We would like to congratulate Wilhelm and colleagues
1
on their outstanding results concerning long-term survival after the implantation of axial flow left ventricular assist devices (LVADs). Since the worldwide first implantation of the axial flow pump in our institution on November 13, 1998,
2
followed by implantations in Vienna 1 week later,
3
these pumps have increasingly gained acceptance. Long-term LVAD support not only enables patients to be bridged to heart transplantation or recovery but also opens up the opportunity to prolong high-quality life for nontransplant candidates. The article presented also shows that long-term nonpulsatile or less-pulsatile blood flow is not detrimental for the function of the end organs. Our experience with 44 patients who were supported with rotary blood pumps for more than 200 days accords with the results presented by the authors. However, good long-term results can also be achieved with pulsatile systems. Of a total of 110 patients supported with an LVAD for longer than 200 days in our institution, 66 had pulsatile devices.
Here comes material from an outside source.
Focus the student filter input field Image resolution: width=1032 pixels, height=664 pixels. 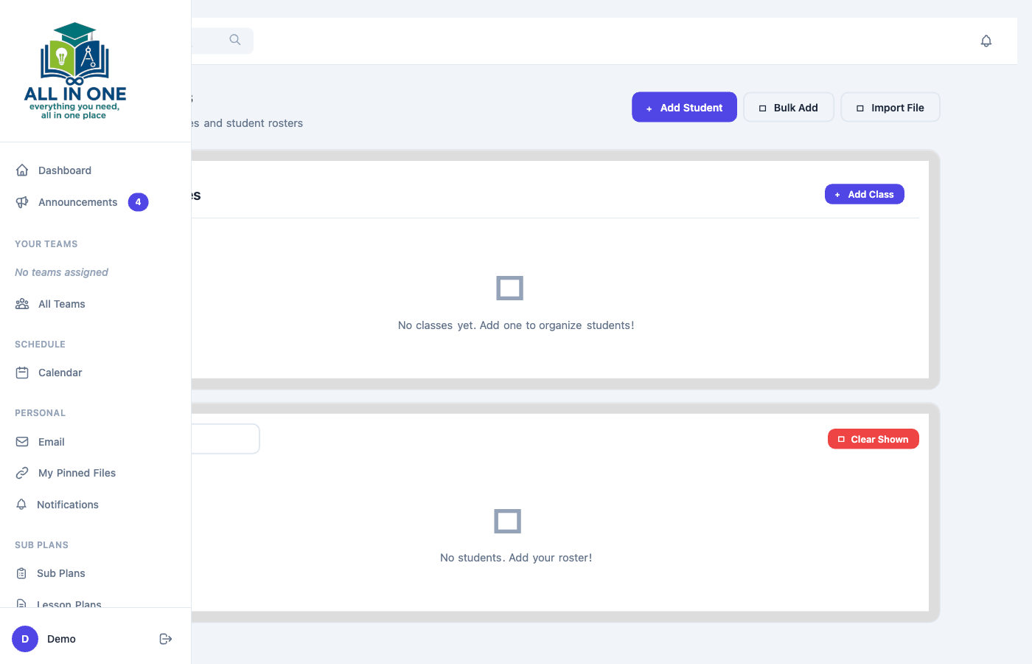(x=225, y=439)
Of these, 3 patients were supported for more than 4 years with the Novacor LVAS and 2 with the BerlinHeart Excor.
4
During long-term support, appropriate anticoagulation plays a key role for the survival and complication rates. As anticoagulative medication with the rotary pumps, we now administer phenprocoumon with a target international normalized ratio of 2.5, aspirin, and, in patients supported with axial flow pumps, additional clopidogrel according to platelet aggregation tests, taking polymorphism of the platelet GP IIb/IIIa receptors into consideration.
5
In our opinion the aspirin dose should not exceed 100 mg/d.
We would be interested in the authors' current anticoagulation protocols and whether they used different regimens in patients with different rotary blood pumps. Second, based on the experience gained in Münster, are there any preferences of pump type for destination therapy?